Net Income per Share

The following is a reconciliation of the weighted average number of common shares outstanding with the number of shares used in the computations of net income per common and common equivalent share:
 
   
Three Months Ended
  
Six Months Ended
 
   
June 30,
  
June 30,
 
   
2011
  
2010
  
2011
  
2010
 
Number of weighted average common
            
  shares outstanding
  76,578,565   75,491,288   76,415,527   75,433,742 
Assumed exercise of stock options
  1,736,132   1,366,009   1,569,904   1,385,443 
Average diluted shares outstanding
  78,314,697   76,857,297   77,985,431   76,819,185 

In applying the treasury stock method to determine the dilutive effect of the stock options outstanding during the first six months of 2011, we used the average market price of our common stock of $13.09. For the three months ended June 30, 2011 and 2010, the calculations of the average diluted shares outstanding excludes the impact of 1,733,435 and 2,110,024 outstanding stock options, respectively, that have exercise prices in excess of the average market price, as the inclusion of these shares would have been antidilutive. For the six months ended June 30, 2011 and 2010, the calculations of the average diluted shares outstanding excludes the impact of 1,783,096 and 2,130,597 outstanding stock options, respectively, that have exercise prices in excess of the average market price, as the inclusion of these shares would have been antidilutive.

Environmental Liabilities

Environmental expenditures that result in additions to property and equipment are capitalized, while other environmental expenditures are expensed. Environmental remediation liabilities are recorded on an undiscounted basis when environmental assessments or cleanups are probable and the costs can be reasonably estimated. Estimates of future environmental remediation expenditures often consist of a range of possible expenditure amounts, a portion of which may be in excess of amounts of liabilities recorded. In this instance, we disclose the full range of amounts reasonably possible of being incurred. Any changes or developments in environmental remediation efforts are accounted for and disclosed each quarter as they occur. Any recoveries of environmental remediation costs from other parties are recorded as assets when their receipt is deemed probable.
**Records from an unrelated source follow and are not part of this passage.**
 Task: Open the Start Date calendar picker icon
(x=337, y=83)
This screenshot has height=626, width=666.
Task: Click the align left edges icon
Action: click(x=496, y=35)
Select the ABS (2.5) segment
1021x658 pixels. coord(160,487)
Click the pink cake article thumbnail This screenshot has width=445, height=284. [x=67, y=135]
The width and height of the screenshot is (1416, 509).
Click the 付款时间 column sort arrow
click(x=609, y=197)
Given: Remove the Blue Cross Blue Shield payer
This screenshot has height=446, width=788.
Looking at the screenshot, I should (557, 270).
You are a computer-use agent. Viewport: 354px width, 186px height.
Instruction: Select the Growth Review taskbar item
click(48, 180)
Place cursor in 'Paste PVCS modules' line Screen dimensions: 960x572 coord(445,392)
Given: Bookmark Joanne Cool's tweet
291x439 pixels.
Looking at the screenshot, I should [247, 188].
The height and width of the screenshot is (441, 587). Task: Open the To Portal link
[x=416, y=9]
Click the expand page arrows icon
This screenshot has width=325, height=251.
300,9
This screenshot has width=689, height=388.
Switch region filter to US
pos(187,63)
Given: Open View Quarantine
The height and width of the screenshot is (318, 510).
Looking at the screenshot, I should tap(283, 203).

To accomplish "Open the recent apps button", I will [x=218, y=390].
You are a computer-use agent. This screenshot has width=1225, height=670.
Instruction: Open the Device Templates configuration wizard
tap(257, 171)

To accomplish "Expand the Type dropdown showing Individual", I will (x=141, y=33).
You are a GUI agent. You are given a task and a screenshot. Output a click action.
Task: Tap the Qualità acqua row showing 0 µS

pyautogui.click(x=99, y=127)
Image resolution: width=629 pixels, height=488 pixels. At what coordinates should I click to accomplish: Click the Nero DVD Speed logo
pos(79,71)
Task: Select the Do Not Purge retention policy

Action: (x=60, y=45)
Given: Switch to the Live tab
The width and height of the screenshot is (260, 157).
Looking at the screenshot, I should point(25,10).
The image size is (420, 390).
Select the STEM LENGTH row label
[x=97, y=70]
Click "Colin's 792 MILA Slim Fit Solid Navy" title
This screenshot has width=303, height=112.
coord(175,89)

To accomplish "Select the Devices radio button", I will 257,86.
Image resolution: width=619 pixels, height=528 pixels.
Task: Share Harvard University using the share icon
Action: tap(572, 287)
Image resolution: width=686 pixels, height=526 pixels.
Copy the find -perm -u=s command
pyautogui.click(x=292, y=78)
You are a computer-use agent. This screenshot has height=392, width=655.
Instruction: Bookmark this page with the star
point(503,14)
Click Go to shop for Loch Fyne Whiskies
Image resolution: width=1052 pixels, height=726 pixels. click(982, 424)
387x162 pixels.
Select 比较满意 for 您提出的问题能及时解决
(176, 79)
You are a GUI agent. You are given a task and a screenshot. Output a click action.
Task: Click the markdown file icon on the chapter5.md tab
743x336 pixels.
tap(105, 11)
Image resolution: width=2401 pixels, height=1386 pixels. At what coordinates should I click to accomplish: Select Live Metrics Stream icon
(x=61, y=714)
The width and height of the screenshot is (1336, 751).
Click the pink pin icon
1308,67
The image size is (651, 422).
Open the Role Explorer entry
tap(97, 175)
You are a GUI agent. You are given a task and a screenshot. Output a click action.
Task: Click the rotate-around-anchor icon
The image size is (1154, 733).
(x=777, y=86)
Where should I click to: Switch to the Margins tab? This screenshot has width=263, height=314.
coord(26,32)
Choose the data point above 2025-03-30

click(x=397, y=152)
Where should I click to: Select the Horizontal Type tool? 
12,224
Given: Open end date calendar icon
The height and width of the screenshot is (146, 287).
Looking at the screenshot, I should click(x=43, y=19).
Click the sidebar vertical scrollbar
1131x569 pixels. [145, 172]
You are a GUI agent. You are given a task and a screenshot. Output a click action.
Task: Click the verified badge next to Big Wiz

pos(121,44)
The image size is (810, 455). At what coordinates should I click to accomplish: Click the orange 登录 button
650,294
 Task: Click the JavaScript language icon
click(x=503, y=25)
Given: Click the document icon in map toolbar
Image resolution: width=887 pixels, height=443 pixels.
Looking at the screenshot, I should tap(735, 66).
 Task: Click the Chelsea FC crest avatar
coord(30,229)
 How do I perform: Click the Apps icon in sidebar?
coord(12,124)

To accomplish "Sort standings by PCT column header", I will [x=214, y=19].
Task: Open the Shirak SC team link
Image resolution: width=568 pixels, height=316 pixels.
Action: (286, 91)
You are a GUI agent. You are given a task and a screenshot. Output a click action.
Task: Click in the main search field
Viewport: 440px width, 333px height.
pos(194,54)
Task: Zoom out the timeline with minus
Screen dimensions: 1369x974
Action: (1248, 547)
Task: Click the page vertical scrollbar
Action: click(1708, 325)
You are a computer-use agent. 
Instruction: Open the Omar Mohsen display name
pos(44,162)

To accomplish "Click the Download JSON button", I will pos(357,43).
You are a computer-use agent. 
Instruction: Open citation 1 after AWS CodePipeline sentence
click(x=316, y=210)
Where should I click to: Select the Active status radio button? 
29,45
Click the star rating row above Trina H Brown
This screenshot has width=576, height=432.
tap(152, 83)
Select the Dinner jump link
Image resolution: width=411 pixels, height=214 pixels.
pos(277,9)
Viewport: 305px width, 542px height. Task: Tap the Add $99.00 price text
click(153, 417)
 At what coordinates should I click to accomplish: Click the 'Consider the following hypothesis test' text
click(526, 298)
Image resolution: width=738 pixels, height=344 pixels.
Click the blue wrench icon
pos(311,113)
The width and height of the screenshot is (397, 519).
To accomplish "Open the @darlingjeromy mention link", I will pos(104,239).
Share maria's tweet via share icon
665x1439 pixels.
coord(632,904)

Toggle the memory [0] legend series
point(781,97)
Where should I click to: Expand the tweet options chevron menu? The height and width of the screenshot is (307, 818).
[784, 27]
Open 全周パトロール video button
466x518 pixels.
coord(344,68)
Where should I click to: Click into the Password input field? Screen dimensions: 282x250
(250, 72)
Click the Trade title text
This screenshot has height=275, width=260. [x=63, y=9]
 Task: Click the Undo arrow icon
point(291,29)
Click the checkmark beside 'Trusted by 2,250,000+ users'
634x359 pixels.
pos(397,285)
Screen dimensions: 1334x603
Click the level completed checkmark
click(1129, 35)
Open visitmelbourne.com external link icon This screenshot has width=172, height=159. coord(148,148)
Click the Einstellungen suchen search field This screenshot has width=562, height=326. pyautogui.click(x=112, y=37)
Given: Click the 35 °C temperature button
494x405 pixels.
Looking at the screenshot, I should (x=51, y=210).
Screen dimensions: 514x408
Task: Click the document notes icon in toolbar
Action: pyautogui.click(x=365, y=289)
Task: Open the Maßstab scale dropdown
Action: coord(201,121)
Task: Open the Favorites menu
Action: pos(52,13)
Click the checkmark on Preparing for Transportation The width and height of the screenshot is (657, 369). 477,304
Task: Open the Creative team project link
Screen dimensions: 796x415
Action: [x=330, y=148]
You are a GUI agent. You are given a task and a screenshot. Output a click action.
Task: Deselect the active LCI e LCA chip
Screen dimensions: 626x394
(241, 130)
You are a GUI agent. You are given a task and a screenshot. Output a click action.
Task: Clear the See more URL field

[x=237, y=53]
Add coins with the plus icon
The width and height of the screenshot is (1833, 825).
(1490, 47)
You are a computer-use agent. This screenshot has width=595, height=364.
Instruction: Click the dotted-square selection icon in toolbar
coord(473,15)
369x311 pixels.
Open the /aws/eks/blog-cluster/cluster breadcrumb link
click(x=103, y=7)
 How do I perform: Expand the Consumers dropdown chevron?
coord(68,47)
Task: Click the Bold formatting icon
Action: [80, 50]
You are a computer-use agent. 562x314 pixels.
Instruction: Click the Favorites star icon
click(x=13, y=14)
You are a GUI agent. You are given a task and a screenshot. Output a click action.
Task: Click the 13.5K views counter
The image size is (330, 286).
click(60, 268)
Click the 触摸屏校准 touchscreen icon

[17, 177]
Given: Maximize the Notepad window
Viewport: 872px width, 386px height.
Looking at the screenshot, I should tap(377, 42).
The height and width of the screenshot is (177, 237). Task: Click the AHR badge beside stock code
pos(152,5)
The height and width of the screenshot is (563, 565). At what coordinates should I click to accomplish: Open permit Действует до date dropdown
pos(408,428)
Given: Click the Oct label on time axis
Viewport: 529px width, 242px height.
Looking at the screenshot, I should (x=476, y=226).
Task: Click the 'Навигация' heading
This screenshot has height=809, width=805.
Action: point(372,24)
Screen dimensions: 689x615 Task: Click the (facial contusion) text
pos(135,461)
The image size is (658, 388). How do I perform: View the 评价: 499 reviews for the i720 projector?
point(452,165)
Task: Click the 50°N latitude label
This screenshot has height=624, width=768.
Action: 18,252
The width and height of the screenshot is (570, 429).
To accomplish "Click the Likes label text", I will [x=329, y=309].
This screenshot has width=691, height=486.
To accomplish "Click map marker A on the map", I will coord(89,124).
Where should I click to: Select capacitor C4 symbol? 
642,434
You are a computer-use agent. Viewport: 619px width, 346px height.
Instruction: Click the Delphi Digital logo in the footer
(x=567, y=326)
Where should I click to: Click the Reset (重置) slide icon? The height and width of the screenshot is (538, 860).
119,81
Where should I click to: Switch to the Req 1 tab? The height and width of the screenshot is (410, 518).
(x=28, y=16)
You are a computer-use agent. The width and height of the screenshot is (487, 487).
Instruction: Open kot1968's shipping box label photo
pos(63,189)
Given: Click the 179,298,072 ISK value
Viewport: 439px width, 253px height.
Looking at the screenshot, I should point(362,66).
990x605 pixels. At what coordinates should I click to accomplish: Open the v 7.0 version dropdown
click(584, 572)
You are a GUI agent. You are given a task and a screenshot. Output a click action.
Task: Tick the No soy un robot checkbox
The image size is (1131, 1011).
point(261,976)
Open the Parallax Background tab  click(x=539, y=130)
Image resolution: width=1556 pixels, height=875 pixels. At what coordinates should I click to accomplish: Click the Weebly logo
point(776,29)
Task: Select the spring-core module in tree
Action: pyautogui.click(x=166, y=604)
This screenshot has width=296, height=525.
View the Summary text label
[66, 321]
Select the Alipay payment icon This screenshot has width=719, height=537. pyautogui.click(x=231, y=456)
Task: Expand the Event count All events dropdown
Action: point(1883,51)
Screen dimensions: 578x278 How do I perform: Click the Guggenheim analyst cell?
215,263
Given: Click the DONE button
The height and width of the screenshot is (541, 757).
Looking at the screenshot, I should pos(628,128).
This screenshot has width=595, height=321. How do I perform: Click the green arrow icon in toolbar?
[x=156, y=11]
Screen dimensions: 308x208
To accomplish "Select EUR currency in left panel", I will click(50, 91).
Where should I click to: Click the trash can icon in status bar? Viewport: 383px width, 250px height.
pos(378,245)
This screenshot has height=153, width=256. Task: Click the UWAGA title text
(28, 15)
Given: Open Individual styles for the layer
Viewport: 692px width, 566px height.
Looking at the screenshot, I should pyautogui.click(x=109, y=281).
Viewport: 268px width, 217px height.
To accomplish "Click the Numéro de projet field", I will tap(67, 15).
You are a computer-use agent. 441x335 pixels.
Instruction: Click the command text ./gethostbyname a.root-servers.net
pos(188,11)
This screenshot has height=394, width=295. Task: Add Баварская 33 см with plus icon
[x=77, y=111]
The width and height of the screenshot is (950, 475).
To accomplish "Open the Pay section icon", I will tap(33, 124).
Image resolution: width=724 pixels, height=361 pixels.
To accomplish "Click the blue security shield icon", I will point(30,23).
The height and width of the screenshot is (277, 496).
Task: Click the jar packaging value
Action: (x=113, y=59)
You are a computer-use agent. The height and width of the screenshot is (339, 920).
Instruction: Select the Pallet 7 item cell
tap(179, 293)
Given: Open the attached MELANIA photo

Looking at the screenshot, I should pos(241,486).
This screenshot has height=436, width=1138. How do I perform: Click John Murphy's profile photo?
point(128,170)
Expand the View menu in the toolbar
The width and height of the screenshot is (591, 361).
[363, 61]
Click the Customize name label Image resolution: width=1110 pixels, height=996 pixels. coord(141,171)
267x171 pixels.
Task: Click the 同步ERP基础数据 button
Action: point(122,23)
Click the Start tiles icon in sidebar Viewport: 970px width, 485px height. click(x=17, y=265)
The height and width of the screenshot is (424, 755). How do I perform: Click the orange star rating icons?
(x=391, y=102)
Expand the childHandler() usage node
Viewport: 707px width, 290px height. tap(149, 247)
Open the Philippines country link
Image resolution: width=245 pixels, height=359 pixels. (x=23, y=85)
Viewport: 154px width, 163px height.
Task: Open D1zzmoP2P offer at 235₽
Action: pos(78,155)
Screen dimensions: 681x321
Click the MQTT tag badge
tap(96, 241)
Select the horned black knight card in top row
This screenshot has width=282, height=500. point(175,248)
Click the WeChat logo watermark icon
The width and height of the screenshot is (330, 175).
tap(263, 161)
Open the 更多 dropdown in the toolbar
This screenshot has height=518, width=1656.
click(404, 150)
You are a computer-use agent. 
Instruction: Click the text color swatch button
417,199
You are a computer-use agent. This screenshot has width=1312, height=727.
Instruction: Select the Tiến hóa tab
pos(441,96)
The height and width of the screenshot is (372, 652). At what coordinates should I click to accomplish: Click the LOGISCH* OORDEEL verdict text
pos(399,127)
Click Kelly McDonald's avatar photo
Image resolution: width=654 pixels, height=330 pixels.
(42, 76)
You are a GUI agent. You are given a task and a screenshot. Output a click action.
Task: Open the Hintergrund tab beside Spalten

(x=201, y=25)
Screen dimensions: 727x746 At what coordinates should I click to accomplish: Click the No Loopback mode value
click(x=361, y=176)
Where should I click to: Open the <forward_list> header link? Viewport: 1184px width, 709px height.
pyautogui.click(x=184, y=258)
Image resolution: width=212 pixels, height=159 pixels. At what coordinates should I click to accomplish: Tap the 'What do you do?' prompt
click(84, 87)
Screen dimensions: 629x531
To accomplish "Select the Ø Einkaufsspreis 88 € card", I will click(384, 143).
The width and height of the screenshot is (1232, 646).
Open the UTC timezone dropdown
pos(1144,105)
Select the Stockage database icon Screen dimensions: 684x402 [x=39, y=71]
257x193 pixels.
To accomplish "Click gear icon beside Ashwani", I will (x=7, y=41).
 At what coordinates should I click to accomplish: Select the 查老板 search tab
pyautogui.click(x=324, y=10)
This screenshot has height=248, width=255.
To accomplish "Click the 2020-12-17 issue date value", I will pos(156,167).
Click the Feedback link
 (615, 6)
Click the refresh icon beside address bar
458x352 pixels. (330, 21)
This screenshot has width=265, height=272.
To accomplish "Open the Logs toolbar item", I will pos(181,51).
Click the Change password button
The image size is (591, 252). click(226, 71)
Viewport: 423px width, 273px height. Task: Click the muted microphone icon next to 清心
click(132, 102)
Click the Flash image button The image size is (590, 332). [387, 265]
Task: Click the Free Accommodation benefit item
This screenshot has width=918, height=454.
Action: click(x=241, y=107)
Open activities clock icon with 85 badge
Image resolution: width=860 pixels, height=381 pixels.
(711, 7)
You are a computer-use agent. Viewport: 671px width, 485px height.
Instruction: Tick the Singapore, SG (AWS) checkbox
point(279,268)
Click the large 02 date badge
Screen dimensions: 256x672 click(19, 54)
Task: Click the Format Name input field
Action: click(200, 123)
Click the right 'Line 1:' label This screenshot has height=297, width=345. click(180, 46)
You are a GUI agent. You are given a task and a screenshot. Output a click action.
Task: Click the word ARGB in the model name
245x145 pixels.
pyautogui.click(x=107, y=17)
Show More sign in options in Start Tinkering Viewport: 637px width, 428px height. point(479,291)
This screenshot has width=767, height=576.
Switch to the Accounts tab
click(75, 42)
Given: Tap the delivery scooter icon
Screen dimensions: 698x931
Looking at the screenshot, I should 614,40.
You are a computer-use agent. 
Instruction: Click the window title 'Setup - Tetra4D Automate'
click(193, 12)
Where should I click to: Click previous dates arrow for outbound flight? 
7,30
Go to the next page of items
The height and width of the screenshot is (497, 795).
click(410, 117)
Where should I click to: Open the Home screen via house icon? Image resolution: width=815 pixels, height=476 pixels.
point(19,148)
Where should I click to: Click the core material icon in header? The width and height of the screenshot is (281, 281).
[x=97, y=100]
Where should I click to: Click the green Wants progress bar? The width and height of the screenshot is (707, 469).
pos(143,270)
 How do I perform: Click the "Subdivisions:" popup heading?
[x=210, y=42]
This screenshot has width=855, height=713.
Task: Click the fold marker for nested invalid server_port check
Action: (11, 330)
Complexities involving environmental remediation efforts can cause the estimates of the associated liability to be imprecise. Factors that cause uncertainties regarding the estimation of future expenditures include, but are not limited to, the effectiveness of the anticipated work plans in achieving targeted results and changes in the desired remediation methods and outcomes as prescribed by regulatory agencies. Uncertainties associated with environmental remediation contingencies are pervasive and often result in wide ranges of reasonably possible outcomes. Estimates developed in the early stages of remediation can vary significantly. Normally, a finite estimate of cost does not become fixed and determinable at a specific point in time. Rather, the costs associated with environmental remediation become estimable as the work is performed and the range of ultimate cost becomes more defined. It is possible that cash flows and results of operations could be materially affected by the impact of the ultimate resolution of these contingencies.

Fair Value Measurements

Fair value is defined as "the price that would be received to sell an asset or paid to transfer a liability in an orderly transaction between market participants at the measurement date" within an entity's principal market, if any. The principal market is the market in which the reporting entity would sell the asset or transfer the liability with the greatest volume and level of activity, regardless of whether it is the market in which the entity will ultimately transact for a particular asset or liability or if a different market is potentially more advantageous. Accordingly, this exit price concept may result in a fair value that may differ from the transaction price or market price of the asset or liability.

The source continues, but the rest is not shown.